In its conclusions the cross-party Committee on Fundamental Rights and Freedoms proposed that under the constitution it should be possible to strip Swedish citizenship from dual citizens who commit "serious crimes which threaten national security or are covered by the jurisdiction of the International Criminal Court".
The serious crimes, the report read, would include crimes such as espionage, high treason, incitement to war, and rebellion.
The judge Henrik Jermsten, who chaired the cross-party Committee on Fundamental Rights and Freedoms, said that international law would have allowed the committee to go further and strip citizenship from dual citizens found guilty of any serious crime.
"There have been discussions over which categories of crime should be specified and the committee has settled on drawing the boundary at 'serious crimes which threaten national security'," he said.
Sweden's three government parties and the far-right Sweden Democrats, however, added a reservation to the conclusions explaining that they had wanted to go further and extend the possibility of revocation to other serious crimes such as gang crime.
"There is space to take back a citizenship if someone commits a very severe crime in a criminal network environment, and as I now understand the proposals from the committee, that space has not been fully used," Strömmer said in answer to a question from The Local's Paul O'Mahony.
He didn't confirm whether or not the government would attempt to include other serious crimes as grounds for revocation.
"To be very concrete: the top level of criminal networks sitting abroad directing murders, shootings and bombings in Sweden.

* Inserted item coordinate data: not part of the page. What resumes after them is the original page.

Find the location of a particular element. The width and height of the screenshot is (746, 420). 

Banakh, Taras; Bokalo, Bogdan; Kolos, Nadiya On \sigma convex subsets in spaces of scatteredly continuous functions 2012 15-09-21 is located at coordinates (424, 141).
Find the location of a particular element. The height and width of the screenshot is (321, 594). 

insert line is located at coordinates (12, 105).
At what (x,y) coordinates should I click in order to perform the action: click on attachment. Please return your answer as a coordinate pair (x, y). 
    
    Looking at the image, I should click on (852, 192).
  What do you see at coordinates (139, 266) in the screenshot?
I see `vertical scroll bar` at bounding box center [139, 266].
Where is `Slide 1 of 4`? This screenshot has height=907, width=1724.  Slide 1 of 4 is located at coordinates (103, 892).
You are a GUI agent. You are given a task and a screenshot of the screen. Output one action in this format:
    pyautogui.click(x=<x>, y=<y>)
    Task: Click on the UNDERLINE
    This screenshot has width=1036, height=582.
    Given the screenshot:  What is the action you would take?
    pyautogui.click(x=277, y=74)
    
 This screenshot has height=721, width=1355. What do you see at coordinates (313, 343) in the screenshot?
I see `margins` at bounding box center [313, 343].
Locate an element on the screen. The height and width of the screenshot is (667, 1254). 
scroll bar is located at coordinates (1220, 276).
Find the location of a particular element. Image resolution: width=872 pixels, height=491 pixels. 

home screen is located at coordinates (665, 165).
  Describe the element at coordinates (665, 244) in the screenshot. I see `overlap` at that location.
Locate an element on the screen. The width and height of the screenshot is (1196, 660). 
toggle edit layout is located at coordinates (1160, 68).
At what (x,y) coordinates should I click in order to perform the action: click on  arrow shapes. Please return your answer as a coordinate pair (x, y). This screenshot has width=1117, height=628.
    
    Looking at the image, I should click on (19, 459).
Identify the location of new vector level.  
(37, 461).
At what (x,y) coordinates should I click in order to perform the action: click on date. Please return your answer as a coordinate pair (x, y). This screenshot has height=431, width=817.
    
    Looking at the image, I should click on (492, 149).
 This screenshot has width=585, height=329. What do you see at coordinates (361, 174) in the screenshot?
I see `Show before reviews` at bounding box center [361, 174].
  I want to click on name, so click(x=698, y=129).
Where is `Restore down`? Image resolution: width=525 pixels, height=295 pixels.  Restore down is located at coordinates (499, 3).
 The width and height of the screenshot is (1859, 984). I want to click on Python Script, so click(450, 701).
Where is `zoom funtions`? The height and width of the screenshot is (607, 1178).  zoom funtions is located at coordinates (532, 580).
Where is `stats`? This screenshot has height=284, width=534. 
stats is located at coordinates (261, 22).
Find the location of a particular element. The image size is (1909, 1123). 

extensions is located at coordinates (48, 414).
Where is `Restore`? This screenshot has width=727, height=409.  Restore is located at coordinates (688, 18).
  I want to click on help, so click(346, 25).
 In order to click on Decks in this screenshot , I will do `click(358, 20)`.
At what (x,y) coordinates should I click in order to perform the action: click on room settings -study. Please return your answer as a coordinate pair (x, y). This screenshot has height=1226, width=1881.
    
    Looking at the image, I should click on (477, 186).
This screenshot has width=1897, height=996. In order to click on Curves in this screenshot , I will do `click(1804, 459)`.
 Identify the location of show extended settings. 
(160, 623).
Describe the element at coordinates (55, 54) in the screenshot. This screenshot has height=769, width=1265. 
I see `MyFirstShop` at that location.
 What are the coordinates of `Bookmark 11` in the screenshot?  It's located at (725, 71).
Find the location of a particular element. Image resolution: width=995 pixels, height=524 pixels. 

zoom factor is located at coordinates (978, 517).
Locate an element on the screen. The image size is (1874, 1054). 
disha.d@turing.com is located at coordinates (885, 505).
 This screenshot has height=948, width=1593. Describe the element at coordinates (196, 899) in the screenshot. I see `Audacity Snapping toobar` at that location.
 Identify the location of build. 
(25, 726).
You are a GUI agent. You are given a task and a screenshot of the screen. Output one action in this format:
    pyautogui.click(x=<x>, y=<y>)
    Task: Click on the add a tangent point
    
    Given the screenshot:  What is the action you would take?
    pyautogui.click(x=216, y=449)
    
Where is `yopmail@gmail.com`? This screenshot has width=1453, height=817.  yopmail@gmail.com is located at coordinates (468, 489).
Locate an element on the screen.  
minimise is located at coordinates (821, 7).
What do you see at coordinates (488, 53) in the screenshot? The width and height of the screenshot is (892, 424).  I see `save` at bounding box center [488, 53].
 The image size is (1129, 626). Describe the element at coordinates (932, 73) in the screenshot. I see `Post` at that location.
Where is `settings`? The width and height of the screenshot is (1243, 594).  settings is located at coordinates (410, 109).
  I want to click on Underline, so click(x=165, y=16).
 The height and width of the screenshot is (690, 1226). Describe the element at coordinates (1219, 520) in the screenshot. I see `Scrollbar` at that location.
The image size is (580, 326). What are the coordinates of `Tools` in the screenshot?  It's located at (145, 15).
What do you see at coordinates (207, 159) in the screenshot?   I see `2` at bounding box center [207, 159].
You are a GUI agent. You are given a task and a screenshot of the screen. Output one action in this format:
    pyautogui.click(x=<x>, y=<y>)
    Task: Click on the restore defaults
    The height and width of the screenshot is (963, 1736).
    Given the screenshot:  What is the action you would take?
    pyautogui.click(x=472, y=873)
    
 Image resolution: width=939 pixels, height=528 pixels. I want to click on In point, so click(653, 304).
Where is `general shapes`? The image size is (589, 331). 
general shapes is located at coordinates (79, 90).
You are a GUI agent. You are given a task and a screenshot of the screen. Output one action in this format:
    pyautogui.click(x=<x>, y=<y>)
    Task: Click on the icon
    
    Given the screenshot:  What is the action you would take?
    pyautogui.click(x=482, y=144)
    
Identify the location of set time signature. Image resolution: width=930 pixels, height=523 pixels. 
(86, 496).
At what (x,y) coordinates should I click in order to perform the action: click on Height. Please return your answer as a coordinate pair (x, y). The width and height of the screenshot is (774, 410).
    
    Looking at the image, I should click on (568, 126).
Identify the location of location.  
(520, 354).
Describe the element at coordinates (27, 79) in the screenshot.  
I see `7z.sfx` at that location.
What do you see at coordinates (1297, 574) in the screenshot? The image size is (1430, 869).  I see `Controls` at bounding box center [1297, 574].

I think that would be a natural step, but now we have the proposals, we have what has been possible to reach a majority around in the committee, so let's see what the process will lead us," he said.
The committee also recommended including a right to interrupt a pregnancy into the constitution and limiting Sweden's right to assembly to allow new laws making it illegal to be a member of a criminal gang.
Making changes to one of Sweden's four constitutional laws requires two separate majority votes in parliament, one on either side of a general election.
This means that for the changes the government wants to see to go through it will have to win the 2026 election and then win a second majority vote.